The events of March 30th of 1981, his 70th day in office, would change the trajectory of his presidency, and subsequently, that of the country.
Jodie Foster enthusiast John Hinckley Jr., in a failed assassination attempt, elevated President Ronald Reagan to folk hero status and paved the way for this political outsider to be carried on the subsequent goodwill to the major accomplishment of his first term.
The United States at that time still had a vivid memory of the JFK assassination less than 28 years earlier, and was still horrified at the thought of something like that ever happening again.
Although Reagan did not enjoy the legendary status afforded to Kennedy, he was able to transform public perception of himself as a survivor of an almost deadly attack and parlay that perception into one of the most lopsided electoral landslides in US history in 1984.

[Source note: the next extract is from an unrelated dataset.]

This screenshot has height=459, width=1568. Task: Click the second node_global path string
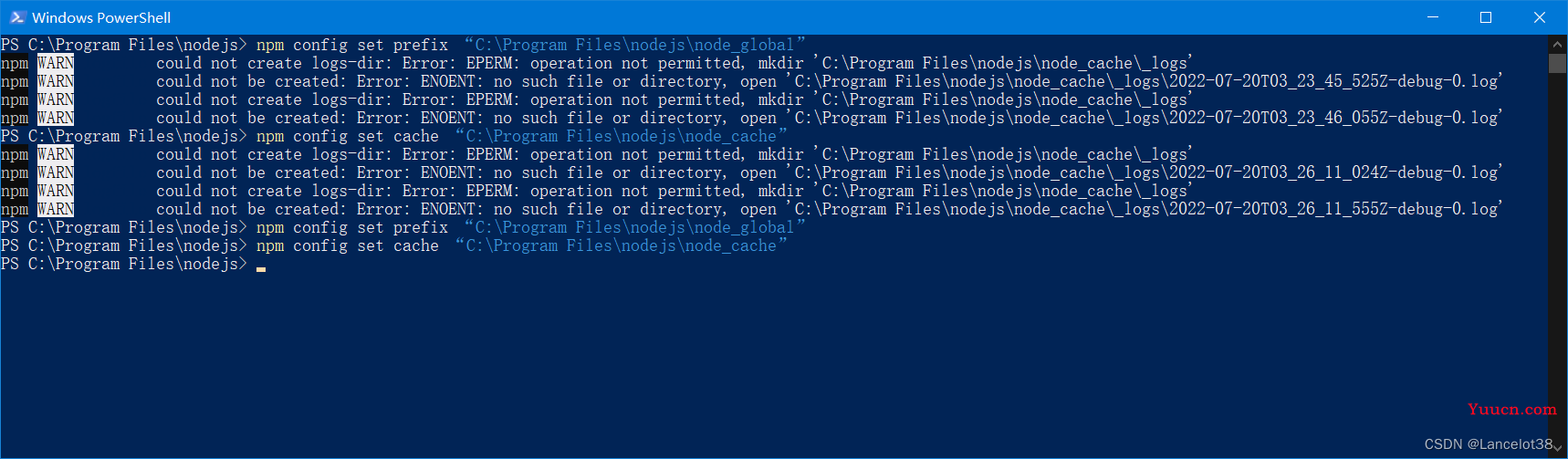[x=635, y=227]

Today in the Trump era, things have definitely changed. It’s cool to talk about killing the President, or really anybody that you disagree with politically. We see an almost daily incessant drumbeat of assassination chatter from mainstream news outlets, celebrities, Twitter pundits, and other public figures.
Recently, Kathy Griffin’s decapitated Trump image, and the death of Trump as Julius Caesar in a New York Shakespeare production are the latest in an assassination talk frenzy. And let’s not forget about Madonna wishing to blow up the White House on Inauguration Day. Or how about Eddie Griffin urging his audience to “take him out” a couple of months ago? These are just a few examples of the tidal wave of assassination threats against President Trump within the last few months, and I expect more of these in the future.

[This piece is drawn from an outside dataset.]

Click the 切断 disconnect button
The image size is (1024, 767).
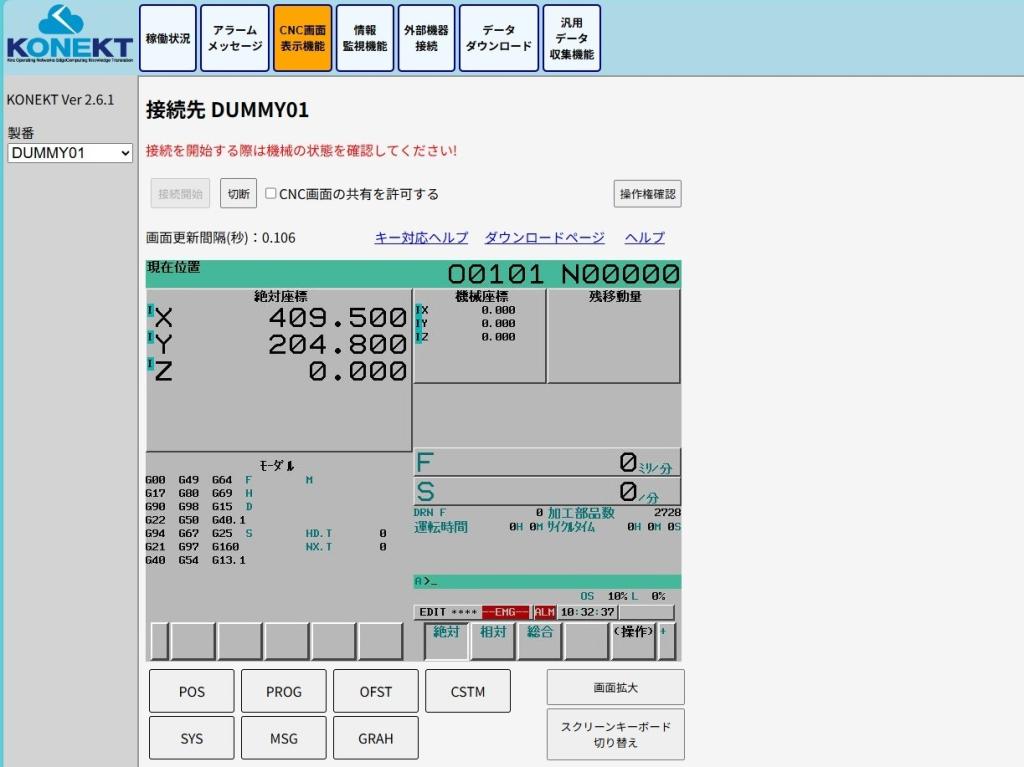pos(238,194)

These repeated Trump death wishes being broadcast on a daily basis are akin to the Deep State cultists attempting to conjure another John Hinckley Jr. to heed the clarion call and carry out their darkest wishes. This morning’s shootings in Virginia make it pretty clear that this strategy is working for them, and it’s scary to think about where else this assassination frenzy will take us.
Leftist Twitter, as one would expect, wasted no time in blaming the victims and rationalizing violence.
Here’s a great one by black leftist buffoon pundit Tariq Nasheed:
So Rep. Steve Scalise, who once spoke at a white supremacist event sponsored by David Duke (google it) was SHOT today in Alexandria.
— Tariq Nasheed (@tariqnasheed) June 14, 2017
Or another one from the Washington Post nu-male Malcolm Harris, whose original tweet has since been deleted:
In 2017 America, it is the desire of the Deep State to normalize the absurd. With each imagined Trump death scenario portrayed by so called artists and applauded by a slobbering mainstream media cashing in on stupid leftist stunts and shock value, the population becomes more numb and accepting of such an event should it occur.
This media psy-op has dangerous consequences, as we saw today, but it’s not surprising after months of being told that we just elected literally Hitler.
No, Trump is nowhere near the Hitler that the left has convinced themselves that he is, but as Dilbert creator Scott Adams warned us a few months ago, be careful what you wish for, because you just might get it.